Let’s say the background strategy is that everyone with a preference between the Democrats voters for their favorite of the two; Republicans still vote for R and the Democrats without a preference vote for both D1 and D2. So D1 and D2 get support on ~45% of ballots and R gets support on 40%. Now the Republicans have bullet voting as a coordinated strategy; if all of them do it, R will win, but if not enough do it then bullet voting means forfeiting influence. Since coordination is hard, we should expect this background strategy to be a relatively stable equilibrium.

(Honestly, I don’t think this analysis adds all that much to my previous analysis of the chicken dilemma; these categories of strategic voting are useful for understanding such scenarios but hardly necessary.)

Conclusion

Not all strategic voting is equivalent. Different strategies, and the voting methods that give rise to these strategies, give rise to different questions.

  • Uniformly advantageous: What happens if almost everyone uses this strategy?
  • Saturating: How good is the equilibrium, where some voters use it and some don’t?
  • Coordinated: How high is the threshold to make this strategy effective?
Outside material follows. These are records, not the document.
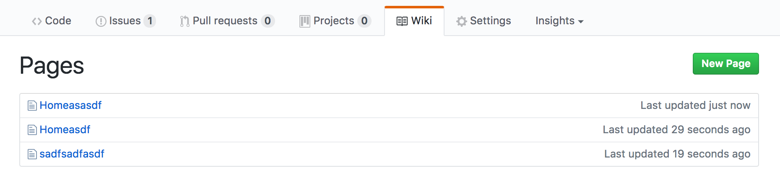Open the Pull requests tab
This screenshot has height=186, width=780.
227,21
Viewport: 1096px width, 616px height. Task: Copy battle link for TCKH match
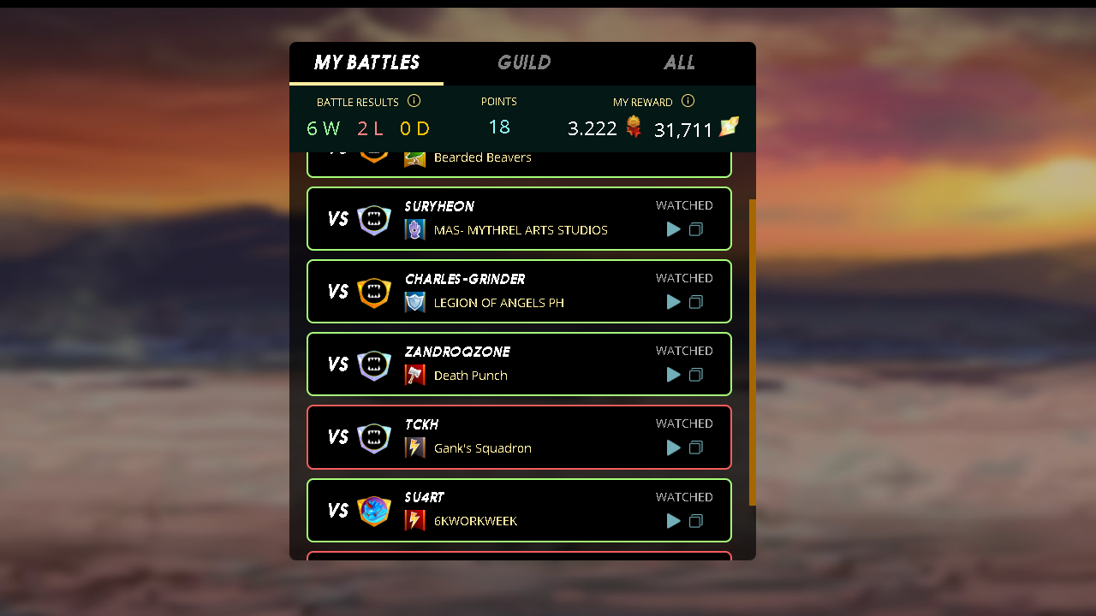pos(696,447)
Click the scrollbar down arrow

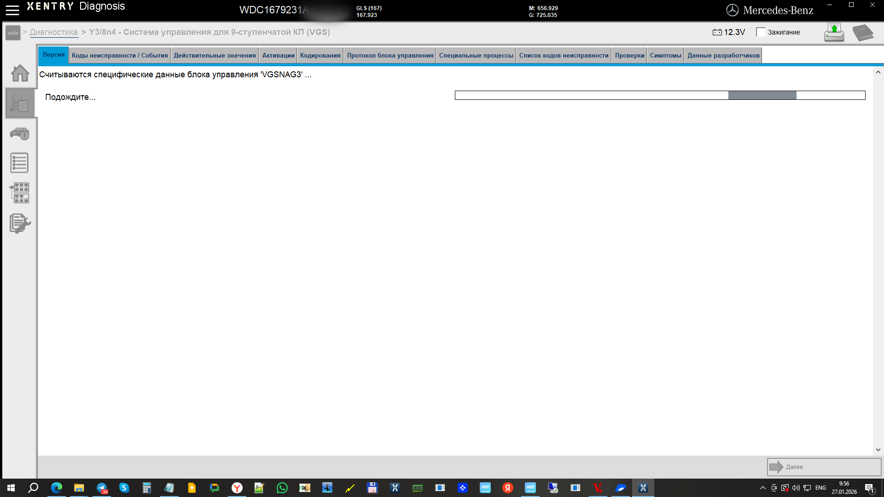coord(878,450)
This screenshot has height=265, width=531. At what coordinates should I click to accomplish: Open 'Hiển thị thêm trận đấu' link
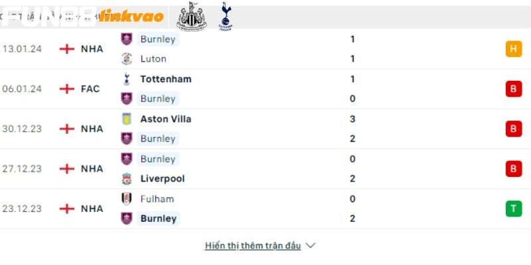253,246
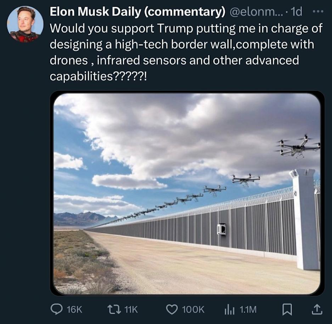Click the 1.1M views count

tap(248, 309)
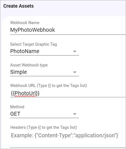Image resolution: width=126 pixels, height=149 pixels.
Task: Click the blank line below Headers example
Action: tap(68, 144)
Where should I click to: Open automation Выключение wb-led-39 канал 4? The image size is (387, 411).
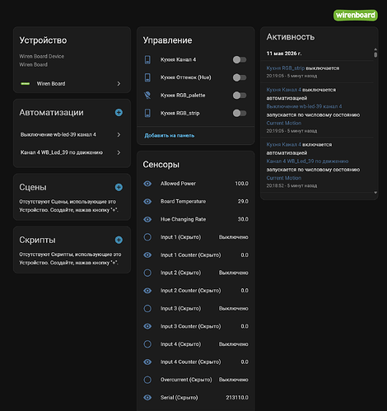[71, 134]
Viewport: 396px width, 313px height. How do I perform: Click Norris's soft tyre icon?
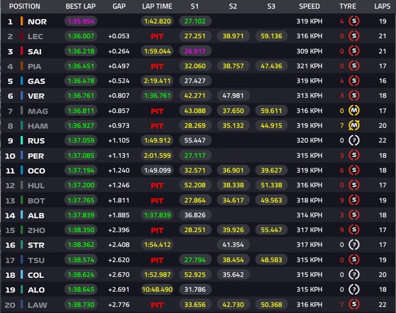point(354,21)
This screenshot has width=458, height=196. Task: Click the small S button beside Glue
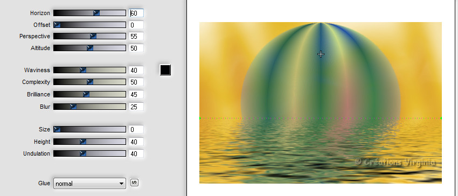134,183

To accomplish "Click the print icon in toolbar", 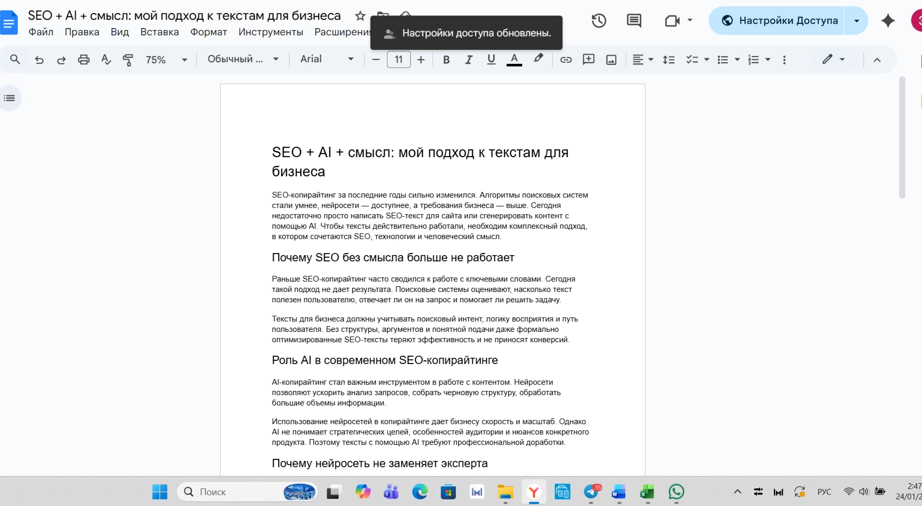I will pos(83,60).
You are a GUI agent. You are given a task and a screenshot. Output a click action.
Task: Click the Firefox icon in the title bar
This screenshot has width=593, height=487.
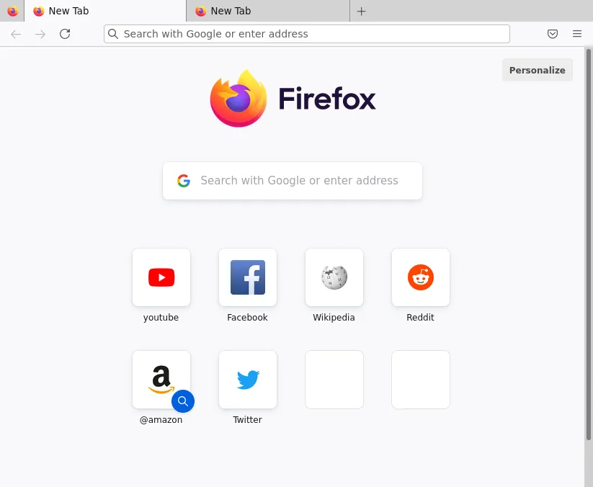pos(12,11)
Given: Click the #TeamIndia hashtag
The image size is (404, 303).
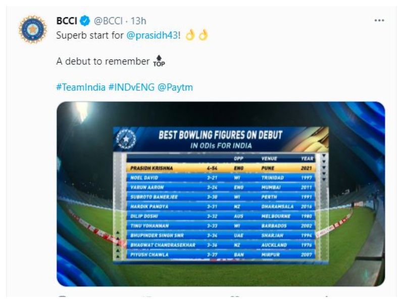Looking at the screenshot, I should click(x=81, y=87).

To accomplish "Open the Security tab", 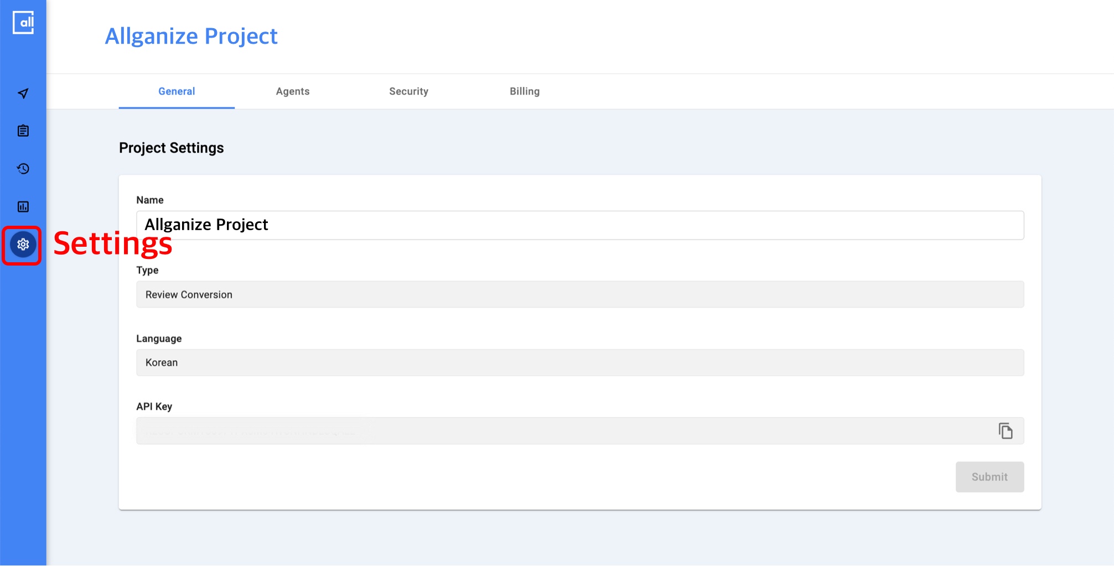I will point(408,91).
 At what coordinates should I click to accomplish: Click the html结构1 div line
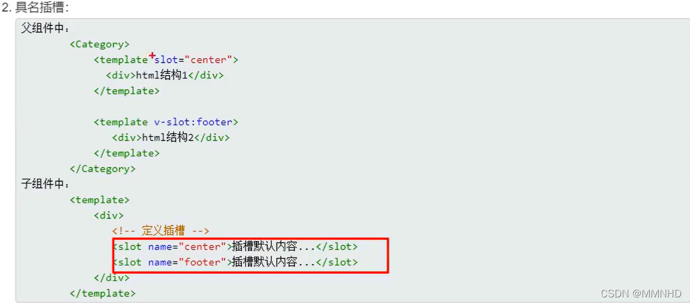click(164, 75)
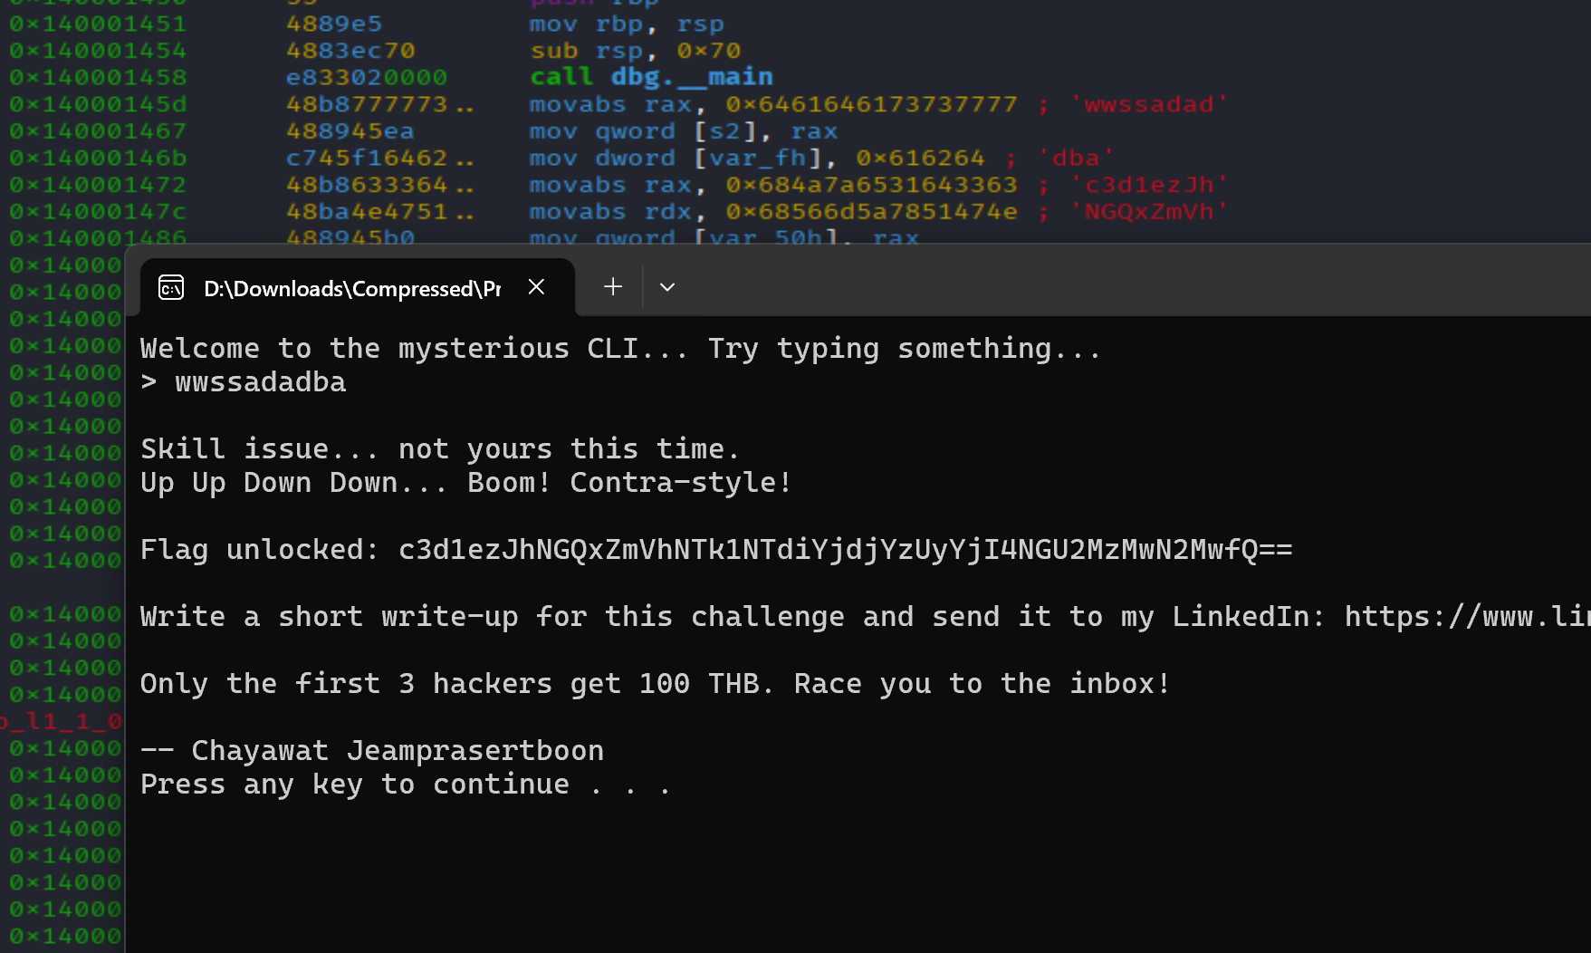Click the 'c3d1ezJh' string comment
The image size is (1591, 953).
click(1148, 185)
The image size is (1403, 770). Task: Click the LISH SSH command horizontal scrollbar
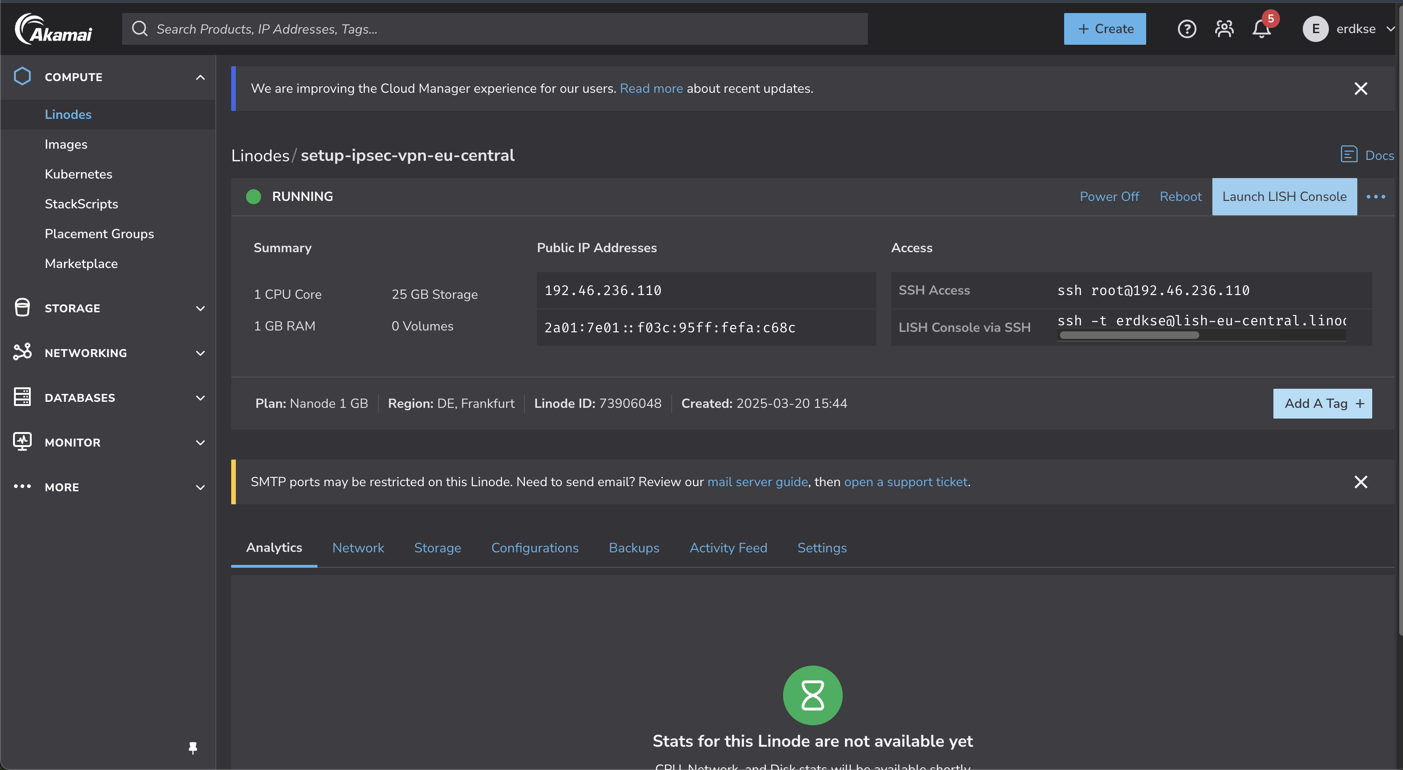pyautogui.click(x=1129, y=335)
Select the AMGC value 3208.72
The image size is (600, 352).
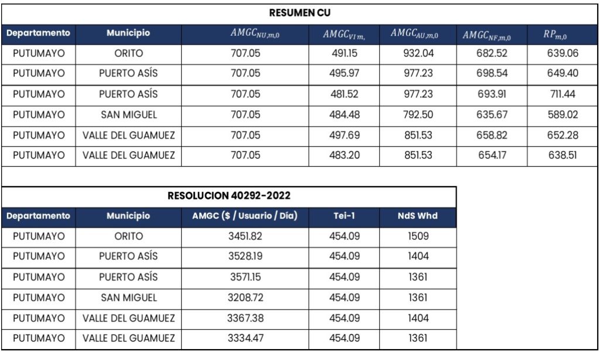[x=245, y=297]
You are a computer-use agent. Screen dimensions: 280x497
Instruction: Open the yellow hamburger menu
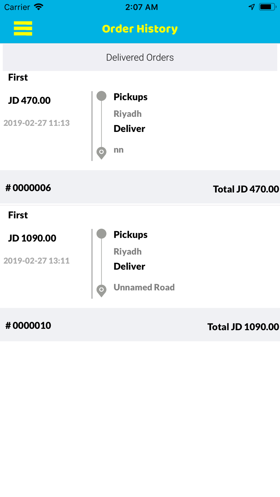pyautogui.click(x=23, y=29)
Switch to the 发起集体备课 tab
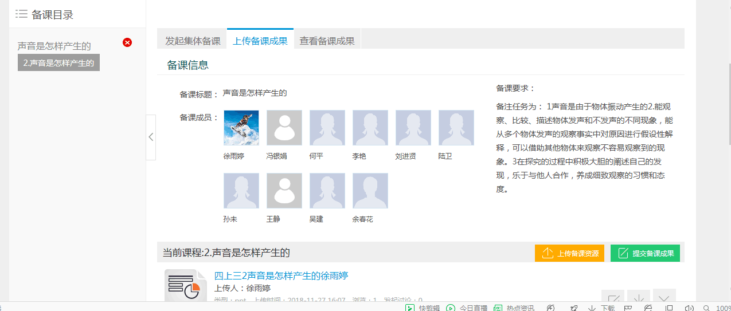 point(193,41)
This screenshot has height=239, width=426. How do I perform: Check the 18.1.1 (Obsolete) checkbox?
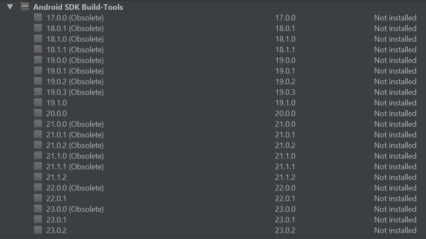38,49
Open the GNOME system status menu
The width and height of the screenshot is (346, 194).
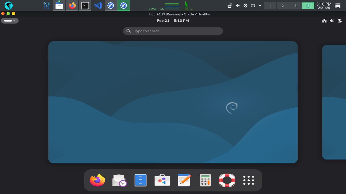pos(332,21)
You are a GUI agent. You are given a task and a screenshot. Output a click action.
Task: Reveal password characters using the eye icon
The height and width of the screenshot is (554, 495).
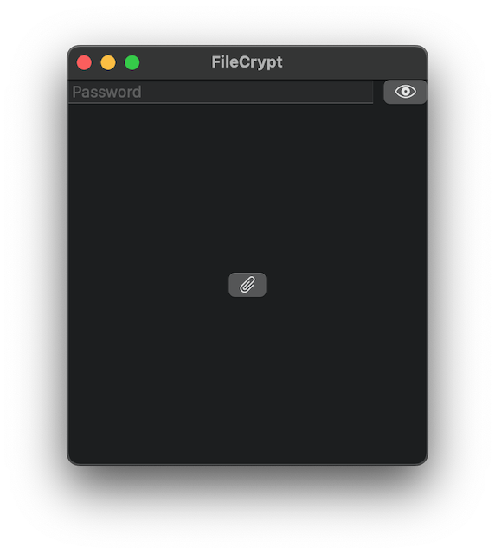coord(405,92)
How likely is it to backfire when only a few voters use it? If we’re debating what voting method to use for a particular purpose, do we expect voters to be much better at coordinating than the general population?

Most notably, a voting method being vulnerable to a coordinated strategy is nowhere near as bad as being vulnerable to a uniformly advantageous or saturating strategy. Coordinated strategies matter less since they will get used less often.

This is an especially important point when designing metrics for how susceptible a voting method is to strategic voting. It’s very easy to design a metric that imagines voters coordinating in perfect unison or has everyone with a particular preference use some strategy. Such metrics cannot distinguish coordinated strategies from saturating or uniformly advantageous ones. This doesn’t mean they’re worthless, but it’s a big limitation.